Peer-reviewed veterinary case report
Hyperammonaemic encephalopathy secondary to selective cobalamin deficiency in a juvenile Border collie.
- Journal:
- The Journal of small animal practice
- Year:
- 2005
- Authors:
- Battersby, I A et al.
- Affiliation:
- Department of Clinical Veterinary Science · United Kingdom
- Species:
- dog
Abstract
An eight-month-old Border collie was presented with anorexia, cachexia, failure to thrive and stupor. Laboratory tests demonstrated a mild anaemia, neutropenia, proteinuria and hyperammonaemia. Serum bile acid concentrations were normal, but an ammonia tolerance test (ATT) was abnormal. The dog responded to symptomatic therapy for hepatoencephalopathy. When a low serum cobalamin (vitamin B12) concentration and methylmalonic aciduria were noted, the dog was given a supplement of parenteral cobalamin. Two weeks later, a repeat ATT was normal. Cobalamin supplementation was continued every two weeks, and all clinical signs, except for proteinuria, resolved despite withdrawing all therapy for hepatoencephalopathy.

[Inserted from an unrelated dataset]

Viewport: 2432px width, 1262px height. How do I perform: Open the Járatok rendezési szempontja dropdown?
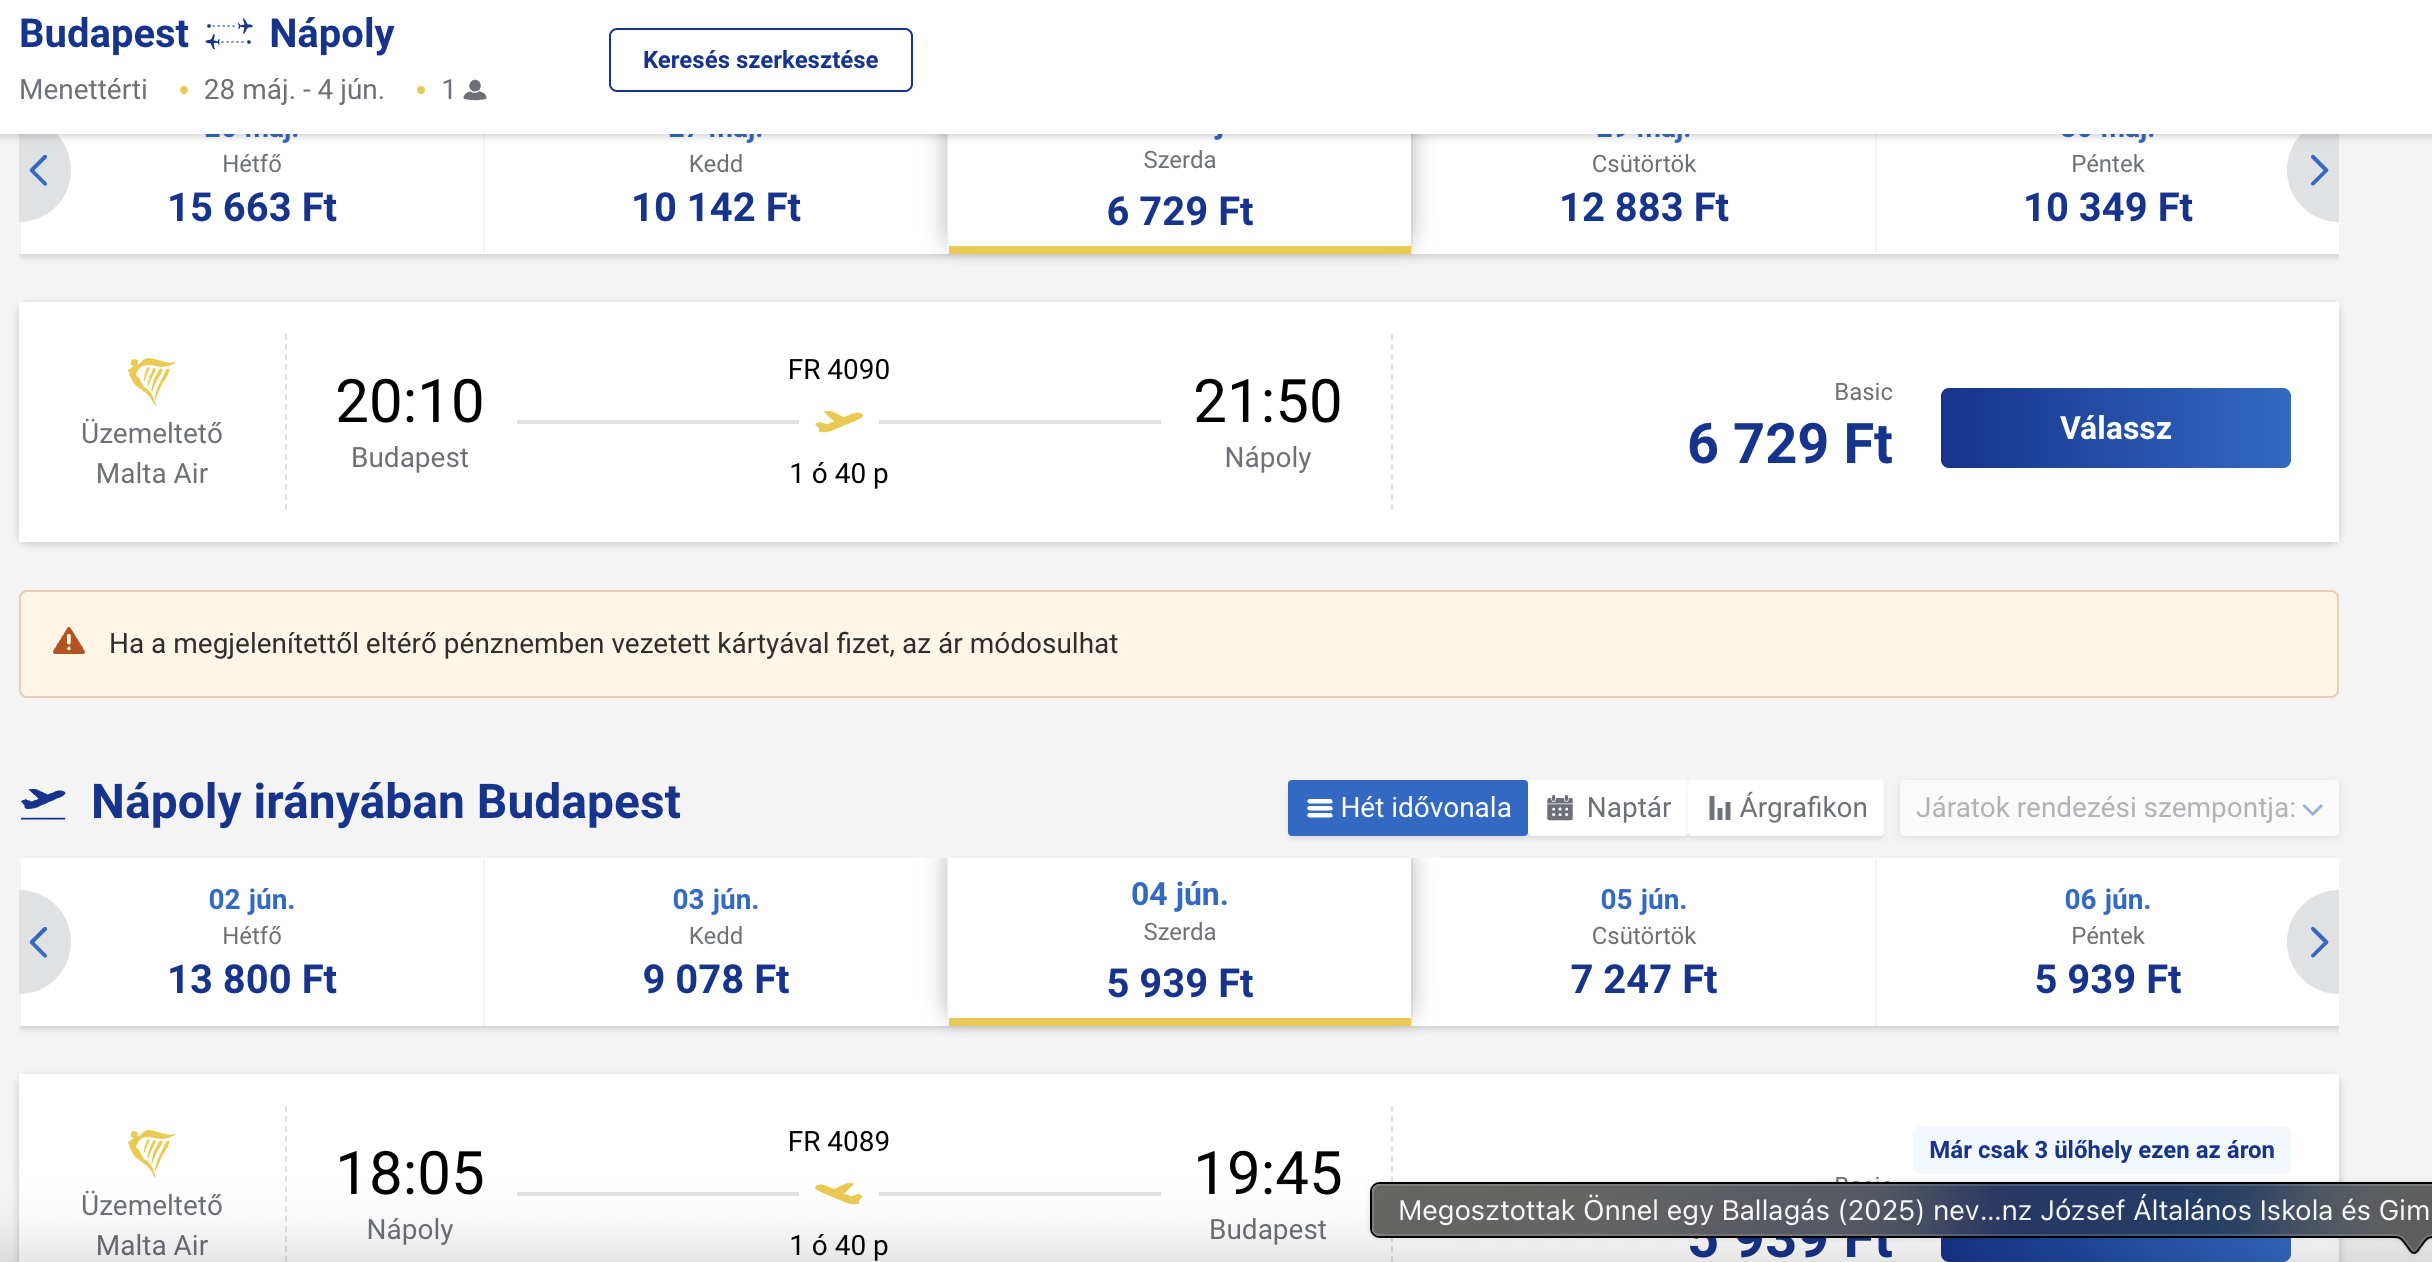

A presumptive diagnosis of hereditary selective cobalamin malabsorption was made, based on the young age, Border collie breed, low serum cobalamin concentration and methylmalonic aciduria. Although hereditary selective cobalamin malabsorption in Border collies, giant schnauzers, Australian shepherd dogs and beagles has previously been reported in North America, to the authors' knowledge this is the first report of the condition in the UK and the first to document an abnormal ATT in a cobalamin-deficient dog.